New description of real spinors via parabolic 2-planes

Global characterizations of Killing spinors on Lorentzian manifolds

Discovery of new Einstein and non-Einstein metrics with Killing spinors

Abstract

We develop a new framework for the study of generalized Killing spinors, where generalized Killing spinor equations, possibly with constraints, can be formulated equivalently as systems of partial differential equations for a polyform satisfying algebraic relations in the K\"ahler-Atiyah bundle constructed by quantizing the exterior algebra bundle of the underlying manifold. At the core of this framework lies the characterization, which we develop in detail, of the image of the spinor squaring map of an irreducible Clifford module $\Sigma$ of real type as a real algebraic variety in the K\"ahler-Atiyah algebra, which gives necessary and sufficient conditions for a polyform to be the square of a real spinor.

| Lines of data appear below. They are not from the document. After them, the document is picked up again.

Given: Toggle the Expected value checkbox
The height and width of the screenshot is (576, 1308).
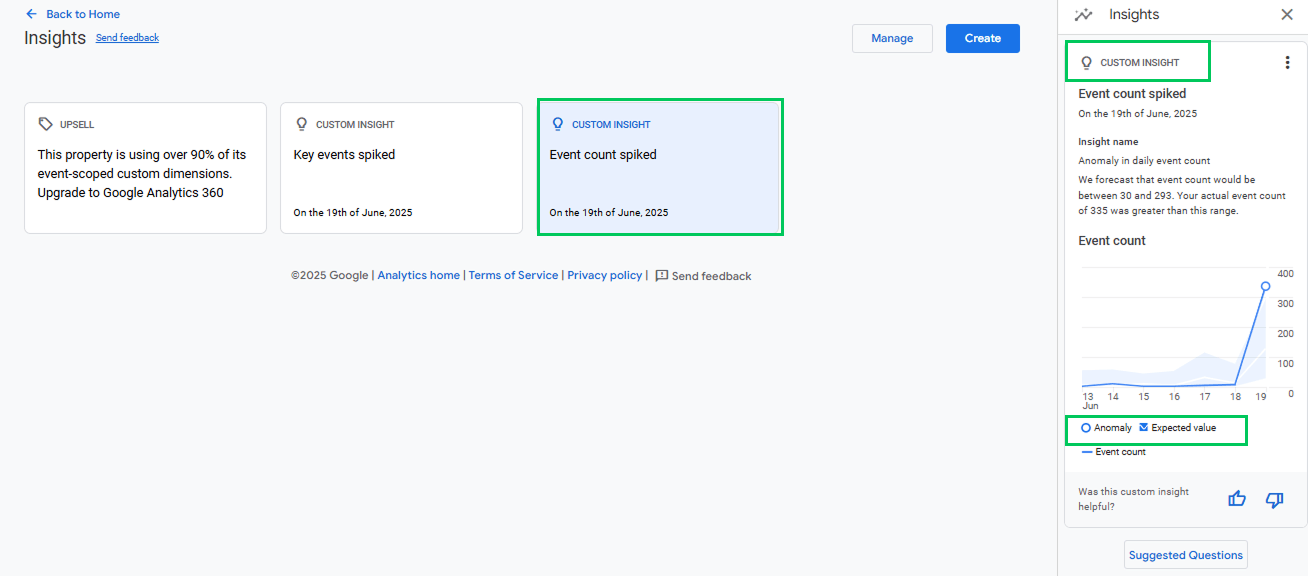Looking at the screenshot, I should tap(1144, 427).
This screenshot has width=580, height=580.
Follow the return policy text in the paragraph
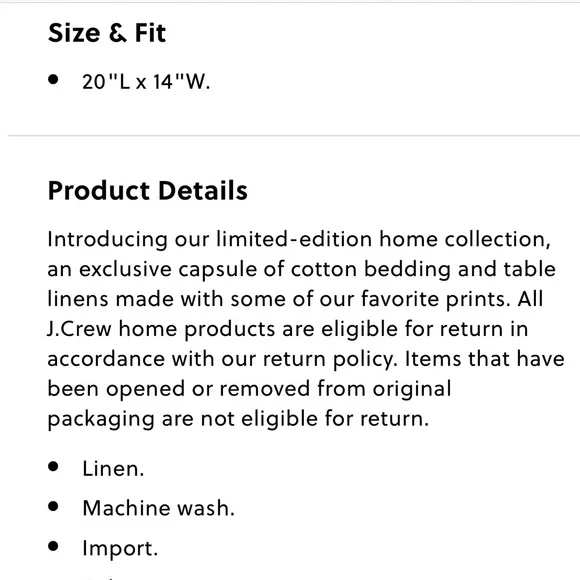coord(330,359)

We apply these results to Lorentzian four-manifolds, obtaining a new description of a real spinor on such a manifold through a certain distribution of parabolic 2-planes in its cotangent bundle. We use this result to give global characterizations of real Killing spinors on Lorentzian four-manifolds and of four-dimensional supersymmetric configurations of heterotic supergravity. In particular, we find new families of Einstein and non-Einstein four-dimensional Lorentzian metrics admitting real Killing spinors, some of which are deformations of the metric of AdS$_4$ space-time.